## [Exercise directions]
Reproduce each of the lines below without changing a single character.

## [Records to use]

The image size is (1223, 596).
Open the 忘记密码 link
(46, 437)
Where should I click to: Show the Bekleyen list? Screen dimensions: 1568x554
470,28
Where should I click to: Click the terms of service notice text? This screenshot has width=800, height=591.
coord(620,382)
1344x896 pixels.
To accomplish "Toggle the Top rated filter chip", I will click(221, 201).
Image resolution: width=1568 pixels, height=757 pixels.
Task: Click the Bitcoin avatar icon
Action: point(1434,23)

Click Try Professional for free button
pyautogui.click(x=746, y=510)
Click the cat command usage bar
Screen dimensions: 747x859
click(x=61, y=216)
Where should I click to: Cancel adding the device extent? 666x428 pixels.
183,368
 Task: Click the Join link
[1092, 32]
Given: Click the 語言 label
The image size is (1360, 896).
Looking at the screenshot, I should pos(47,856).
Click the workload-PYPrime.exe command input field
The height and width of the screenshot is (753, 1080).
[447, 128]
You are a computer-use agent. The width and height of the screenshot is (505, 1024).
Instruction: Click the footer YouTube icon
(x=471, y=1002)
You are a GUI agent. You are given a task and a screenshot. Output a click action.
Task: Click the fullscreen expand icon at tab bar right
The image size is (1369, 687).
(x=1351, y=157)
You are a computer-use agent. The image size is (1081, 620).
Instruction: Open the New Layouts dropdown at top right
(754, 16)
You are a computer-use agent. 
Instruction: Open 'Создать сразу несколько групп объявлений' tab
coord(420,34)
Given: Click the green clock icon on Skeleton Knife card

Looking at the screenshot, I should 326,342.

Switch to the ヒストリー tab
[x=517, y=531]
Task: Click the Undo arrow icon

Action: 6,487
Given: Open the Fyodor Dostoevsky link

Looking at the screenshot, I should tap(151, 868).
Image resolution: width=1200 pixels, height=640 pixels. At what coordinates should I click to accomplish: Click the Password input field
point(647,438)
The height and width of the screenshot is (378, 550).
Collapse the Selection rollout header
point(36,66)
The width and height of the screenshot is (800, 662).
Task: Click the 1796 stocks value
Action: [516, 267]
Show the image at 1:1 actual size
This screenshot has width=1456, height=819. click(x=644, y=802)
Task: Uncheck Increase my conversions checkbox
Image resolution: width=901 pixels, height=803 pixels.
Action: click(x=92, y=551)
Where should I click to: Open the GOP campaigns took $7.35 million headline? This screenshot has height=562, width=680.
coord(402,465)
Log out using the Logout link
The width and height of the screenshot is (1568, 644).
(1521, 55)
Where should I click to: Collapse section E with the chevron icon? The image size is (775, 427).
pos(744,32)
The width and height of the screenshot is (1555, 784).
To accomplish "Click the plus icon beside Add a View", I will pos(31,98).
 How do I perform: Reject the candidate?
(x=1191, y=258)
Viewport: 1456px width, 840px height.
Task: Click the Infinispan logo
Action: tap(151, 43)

## [Answer for this exercise]
The image size is (1223, 596).
Open the 忘记密码 link
(46, 437)
Where should I click to: Show the Bekleyen list? Screen dimensions: 1568x554
470,28
Where should I click to: Click the terms of service notice text? This screenshot has width=800, height=591.
coord(620,382)
1344x896 pixels.
To accomplish "Toggle the Top rated filter chip", I will click(221, 201).
Image resolution: width=1568 pixels, height=757 pixels.
Task: Click the Bitcoin avatar icon
Action: point(1434,23)

Click Try Professional for free button
pyautogui.click(x=746, y=510)
Click the cat command usage bar
Screen dimensions: 747x859
click(x=61, y=216)
Where should I click to: Cancel adding the device extent? 666x428 pixels.
183,368
 Task: Click the Join link
[1092, 32]
Given: Click the 語言 label
The image size is (1360, 896).
Looking at the screenshot, I should pos(47,856).
Click the workload-PYPrime.exe command input field
The height and width of the screenshot is (753, 1080).
[447, 128]
You are a computer-use agent. The width and height of the screenshot is (505, 1024).
Instruction: Click the footer YouTube icon
(x=471, y=1002)
You are a GUI agent. You are given a task and a screenshot. Output a click action.
Task: Click the fullscreen expand icon at tab bar right
The image size is (1369, 687).
(x=1351, y=157)
You are a computer-use agent. The image size is (1081, 620).
Instruction: Open the New Layouts dropdown at top right
(754, 16)
You are a computer-use agent. 
Instruction: Open 'Создать сразу несколько групп объявлений' tab
coord(420,34)
Given: Click the green clock icon on Skeleton Knife card

Looking at the screenshot, I should 326,342.

Switch to the ヒストリー tab
[x=517, y=531]
Task: Click the Undo arrow icon

Action: 6,487
Given: Open the Fyodor Dostoevsky link

Looking at the screenshot, I should tap(151, 868).
Image resolution: width=1200 pixels, height=640 pixels. At what coordinates should I click to accomplish: Click the Password input field
point(647,438)
The height and width of the screenshot is (378, 550).
Collapse the Selection rollout header
point(36,66)
The width and height of the screenshot is (800, 662).
Task: Click the 1796 stocks value
Action: [516, 267]
Show the image at 1:1 actual size
This screenshot has width=1456, height=819. click(x=644, y=802)
Task: Uncheck Increase my conversions checkbox
Image resolution: width=901 pixels, height=803 pixels.
Action: click(x=92, y=551)
Where should I click to: Open the GOP campaigns took $7.35 million headline? This screenshot has height=562, width=680.
coord(402,465)
Log out using the Logout link
The width and height of the screenshot is (1568, 644).
(1521, 55)
Where should I click to: Collapse section E with the chevron icon? The image size is (775, 427).
pos(744,32)
The width and height of the screenshot is (1555, 784).
To accomplish "Click the plus icon beside Add a View", I will pos(31,98).
 How do I perform: Reject the candidate?
(x=1191, y=258)
Viewport: 1456px width, 840px height.
Task: Click the Infinispan logo
Action: tap(151, 43)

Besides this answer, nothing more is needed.